STATED PROBLEM »
Please edit the records below by changing "Image resolution" to "Screen resolution" wherever it occurs, keeping everything else the same.

STORED ROWS »
#####
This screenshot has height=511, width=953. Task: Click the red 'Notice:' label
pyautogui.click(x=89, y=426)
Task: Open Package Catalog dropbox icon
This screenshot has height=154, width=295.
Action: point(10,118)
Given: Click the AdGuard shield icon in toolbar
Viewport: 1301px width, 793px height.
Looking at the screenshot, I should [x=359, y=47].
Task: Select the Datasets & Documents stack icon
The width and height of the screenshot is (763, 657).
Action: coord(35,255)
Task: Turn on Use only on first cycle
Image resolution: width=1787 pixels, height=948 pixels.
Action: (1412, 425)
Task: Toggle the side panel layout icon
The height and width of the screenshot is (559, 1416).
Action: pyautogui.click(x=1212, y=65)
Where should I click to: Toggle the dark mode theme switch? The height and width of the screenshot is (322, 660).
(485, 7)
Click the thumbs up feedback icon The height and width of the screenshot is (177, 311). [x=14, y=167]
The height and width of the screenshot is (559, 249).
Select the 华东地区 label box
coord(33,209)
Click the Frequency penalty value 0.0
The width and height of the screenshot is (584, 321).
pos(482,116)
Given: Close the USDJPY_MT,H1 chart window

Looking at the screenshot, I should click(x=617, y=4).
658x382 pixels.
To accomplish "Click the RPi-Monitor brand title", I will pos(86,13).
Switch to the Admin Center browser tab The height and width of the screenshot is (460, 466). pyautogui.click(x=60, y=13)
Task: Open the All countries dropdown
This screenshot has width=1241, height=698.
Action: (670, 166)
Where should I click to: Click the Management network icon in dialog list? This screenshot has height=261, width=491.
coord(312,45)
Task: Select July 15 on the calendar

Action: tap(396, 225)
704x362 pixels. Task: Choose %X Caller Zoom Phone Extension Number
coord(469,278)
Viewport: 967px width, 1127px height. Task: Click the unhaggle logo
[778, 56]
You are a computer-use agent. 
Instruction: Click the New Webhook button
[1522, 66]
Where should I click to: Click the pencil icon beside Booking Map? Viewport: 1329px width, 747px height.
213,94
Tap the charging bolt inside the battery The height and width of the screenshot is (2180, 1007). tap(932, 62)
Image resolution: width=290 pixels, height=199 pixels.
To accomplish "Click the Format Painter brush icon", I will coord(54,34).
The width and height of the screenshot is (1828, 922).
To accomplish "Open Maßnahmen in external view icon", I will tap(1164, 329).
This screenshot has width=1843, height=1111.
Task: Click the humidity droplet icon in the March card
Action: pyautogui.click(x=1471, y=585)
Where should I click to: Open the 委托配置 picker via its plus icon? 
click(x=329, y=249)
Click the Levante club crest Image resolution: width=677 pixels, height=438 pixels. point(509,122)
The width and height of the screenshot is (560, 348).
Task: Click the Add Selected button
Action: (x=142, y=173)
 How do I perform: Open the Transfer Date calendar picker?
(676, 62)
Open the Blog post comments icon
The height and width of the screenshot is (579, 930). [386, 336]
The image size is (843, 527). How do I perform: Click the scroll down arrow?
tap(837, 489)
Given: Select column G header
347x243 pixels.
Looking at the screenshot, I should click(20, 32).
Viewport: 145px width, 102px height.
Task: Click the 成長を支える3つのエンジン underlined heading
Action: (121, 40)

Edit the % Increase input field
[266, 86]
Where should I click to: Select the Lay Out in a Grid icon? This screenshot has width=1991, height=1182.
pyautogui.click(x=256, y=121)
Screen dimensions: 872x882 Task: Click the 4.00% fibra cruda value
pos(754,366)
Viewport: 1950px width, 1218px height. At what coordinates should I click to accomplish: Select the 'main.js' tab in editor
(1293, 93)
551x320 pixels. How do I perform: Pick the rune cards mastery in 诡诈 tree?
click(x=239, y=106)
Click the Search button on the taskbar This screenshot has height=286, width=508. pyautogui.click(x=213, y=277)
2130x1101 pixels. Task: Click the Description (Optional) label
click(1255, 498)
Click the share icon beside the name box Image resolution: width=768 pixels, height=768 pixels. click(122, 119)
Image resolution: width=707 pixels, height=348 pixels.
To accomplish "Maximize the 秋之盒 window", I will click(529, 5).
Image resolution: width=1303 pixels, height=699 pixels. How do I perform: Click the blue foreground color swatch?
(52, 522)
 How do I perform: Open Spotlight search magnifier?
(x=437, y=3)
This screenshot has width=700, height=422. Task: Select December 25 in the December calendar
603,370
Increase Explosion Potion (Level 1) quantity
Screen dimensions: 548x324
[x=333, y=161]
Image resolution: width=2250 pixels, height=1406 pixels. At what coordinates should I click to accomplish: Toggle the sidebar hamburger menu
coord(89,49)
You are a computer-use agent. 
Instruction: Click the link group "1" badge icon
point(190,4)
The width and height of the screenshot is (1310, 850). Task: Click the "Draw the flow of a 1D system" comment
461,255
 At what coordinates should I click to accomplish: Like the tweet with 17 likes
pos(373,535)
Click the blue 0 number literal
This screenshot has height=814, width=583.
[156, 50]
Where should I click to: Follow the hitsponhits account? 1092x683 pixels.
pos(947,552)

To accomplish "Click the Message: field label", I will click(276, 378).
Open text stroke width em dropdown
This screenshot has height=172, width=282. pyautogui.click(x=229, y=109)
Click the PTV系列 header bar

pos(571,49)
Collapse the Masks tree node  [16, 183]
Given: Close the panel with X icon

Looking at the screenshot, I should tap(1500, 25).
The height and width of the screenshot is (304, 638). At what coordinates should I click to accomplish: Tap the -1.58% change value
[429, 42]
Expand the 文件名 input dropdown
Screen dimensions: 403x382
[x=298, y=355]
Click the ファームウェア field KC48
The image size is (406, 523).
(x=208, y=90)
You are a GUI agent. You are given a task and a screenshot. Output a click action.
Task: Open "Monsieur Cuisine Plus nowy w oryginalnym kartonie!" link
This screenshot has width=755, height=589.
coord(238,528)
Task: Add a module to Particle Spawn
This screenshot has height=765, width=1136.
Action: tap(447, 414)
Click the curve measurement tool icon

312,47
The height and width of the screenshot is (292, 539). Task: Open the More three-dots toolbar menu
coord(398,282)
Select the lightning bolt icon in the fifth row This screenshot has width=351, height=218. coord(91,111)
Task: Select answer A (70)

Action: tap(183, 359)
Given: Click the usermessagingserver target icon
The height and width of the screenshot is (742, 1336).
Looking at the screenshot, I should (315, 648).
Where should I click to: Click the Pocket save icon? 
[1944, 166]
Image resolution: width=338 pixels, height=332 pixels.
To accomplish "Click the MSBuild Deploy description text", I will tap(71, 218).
#####
WRITTEN RESPONSE »
This screenshot has height=511, width=953. Task: Click the red 'Notice:' label
pyautogui.click(x=89, y=426)
Task: Open Package Catalog dropbox icon
This screenshot has height=154, width=295.
Action: point(10,118)
Given: Click the AdGuard shield icon in toolbar
Viewport: 1301px width, 793px height.
Looking at the screenshot, I should [x=359, y=47].
Task: Select the Datasets & Documents stack icon
The width and height of the screenshot is (763, 657).
Action: coord(35,255)
Task: Turn on Use only on first cycle
Screen resolution: width=1787 pixels, height=948 pixels.
Action: (1412, 425)
Task: Toggle the side panel layout icon
The height and width of the screenshot is (559, 1416).
Action: pyautogui.click(x=1212, y=65)
Where should I click to: Toggle the dark mode theme switch? The height and width of the screenshot is (322, 660).
(485, 7)
Click the thumbs up feedback icon The height and width of the screenshot is (177, 311). [x=14, y=167]
The height and width of the screenshot is (559, 249).
Select the 华东地区 label box
coord(33,209)
Click the Frequency penalty value 0.0
The width and height of the screenshot is (584, 321).
pos(482,116)
Given: Close the USDJPY_MT,H1 chart window

Looking at the screenshot, I should click(x=617, y=4).
658x382 pixels.
To accomplish "Click the RPi-Monitor brand title", I will pos(86,13).
Switch to the Admin Center browser tab The height and width of the screenshot is (460, 466). pyautogui.click(x=60, y=13)
Task: Open the All countries dropdown
This screenshot has width=1241, height=698.
Action: (670, 166)
Where should I click to: Click the Management network icon in dialog list? This screenshot has height=261, width=491.
coord(312,45)
Task: Select July 15 on the calendar

Action: tap(396, 225)
704x362 pixels. Task: Choose %X Caller Zoom Phone Extension Number
coord(469,278)
Viewport: 967px width, 1127px height. Task: Click the unhaggle logo
[778, 56]
You are a computer-use agent. 
Instruction: Click the New Webhook button
[1522, 66]
Where should I click to: Click the pencil icon beside Booking Map? Viewport: 1329px width, 747px height.
213,94
Tap the charging bolt inside the battery The height and width of the screenshot is (2180, 1007). tap(932, 62)
Screen resolution: width=290 pixels, height=199 pixels.
To accomplish "Click the Format Painter brush icon", I will coord(54,34).
The width and height of the screenshot is (1828, 922).
To accomplish "Open Maßnahmen in external view icon", I will tap(1164, 329).
This screenshot has width=1843, height=1111.
Task: Click the humidity droplet icon in the March card
Action: pyautogui.click(x=1471, y=585)
Where should I click to: Open the 委托配置 picker via its plus icon? 
click(x=329, y=249)
Click the Levante club crest Screen resolution: width=677 pixels, height=438 pixels. point(509,122)
The width and height of the screenshot is (560, 348).
Task: Click the Add Selected button
Action: (x=142, y=173)
 How do I perform: Open the Transfer Date calendar picker?
(676, 62)
Open the Blog post comments icon
The height and width of the screenshot is (579, 930). [386, 336]
The image size is (843, 527). How do I perform: Click the scroll down arrow?
tap(837, 489)
Given: Select column G header
347x243 pixels.
Looking at the screenshot, I should click(20, 32).
Viewport: 145px width, 102px height.
Task: Click the 成長を支える3つのエンジン underlined heading
Action: (121, 40)

Edit the % Increase input field
[266, 86]
Where should I click to: Select the Lay Out in a Grid icon? This screenshot has width=1991, height=1182.
pyautogui.click(x=256, y=121)
Screen dimensions: 872x882 Task: Click the 4.00% fibra cruda value
pos(754,366)
Viewport: 1950px width, 1218px height. At what coordinates should I click to accomplish: Select the 'main.js' tab in editor
(1293, 93)
551x320 pixels. How do I perform: Pick the rune cards mastery in 诡诈 tree?
click(x=239, y=106)
Click the Search button on the taskbar This screenshot has height=286, width=508. pyautogui.click(x=213, y=277)
2130x1101 pixels. Task: Click the Description (Optional) label
click(1255, 498)
Click the share icon beside the name box Screen resolution: width=768 pixels, height=768 pixels. click(122, 119)
Screen resolution: width=707 pixels, height=348 pixels.
To accomplish "Maximize the 秋之盒 window", I will click(529, 5).
Screen resolution: width=1303 pixels, height=699 pixels. How do I perform: Click the blue foreground color swatch?
(52, 522)
 How do I perform: Open Spotlight search magnifier?
(x=437, y=3)
This screenshot has width=700, height=422. Task: Select December 25 in the December calendar
603,370
Increase Explosion Potion (Level 1) quantity
Screen dimensions: 548x324
[x=333, y=161]
Screen resolution: width=2250 pixels, height=1406 pixels. At what coordinates should I click to accomplish: Toggle the sidebar hamburger menu
coord(89,49)
You are a computer-use agent. 
Instruction: Click the link group "1" badge icon
point(190,4)
The width and height of the screenshot is (1310, 850). Task: Click the "Draw the flow of a 1D system" comment
461,255
 At what coordinates should I click to accomplish: Like the tweet with 17 likes
pos(373,535)
Click the blue 0 number literal
This screenshot has height=814, width=583.
[156, 50]
Where should I click to: Follow the hitsponhits account? 1092x683 pixels.
pos(947,552)

To accomplish "Click the Message: field label", I will click(276, 378).
Open text stroke width em dropdown
This screenshot has height=172, width=282. pyautogui.click(x=229, y=109)
Click the PTV系列 header bar

pos(571,49)
Collapse the Masks tree node  [16, 183]
Given: Close the panel with X icon

Looking at the screenshot, I should tap(1500, 25).
The height and width of the screenshot is (304, 638). At what coordinates should I click to accomplish: Tap the -1.58% change value
[429, 42]
Expand the 文件名 input dropdown
Screen dimensions: 403x382
[x=298, y=355]
Click the ファームウェア field KC48
The image size is (406, 523).
(x=208, y=90)
You are a GUI agent. You are given a task and a screenshot. Output a click action.
Task: Open "Monsieur Cuisine Plus nowy w oryginalnym kartonie!" link
This screenshot has width=755, height=589.
coord(238,528)
Task: Add a module to Particle Spawn
This screenshot has height=765, width=1136.
Action: tap(447, 414)
Click the curve measurement tool icon

312,47
The height and width of the screenshot is (292, 539). Task: Open the More three-dots toolbar menu
coord(398,282)
Select the lightning bolt icon in the fifth row This screenshot has width=351, height=218. coord(91,111)
Task: Select answer A (70)

Action: tap(183, 359)
Given: Click the usermessagingserver target icon
The height and width of the screenshot is (742, 1336).
Looking at the screenshot, I should (315, 648).
Where should I click to: Click the Pocket save icon? 
[1944, 166]
Screen resolution: width=338 pixels, height=332 pixels.
To accomplish "Click the MSBuild Deploy description text", I will tap(71, 218).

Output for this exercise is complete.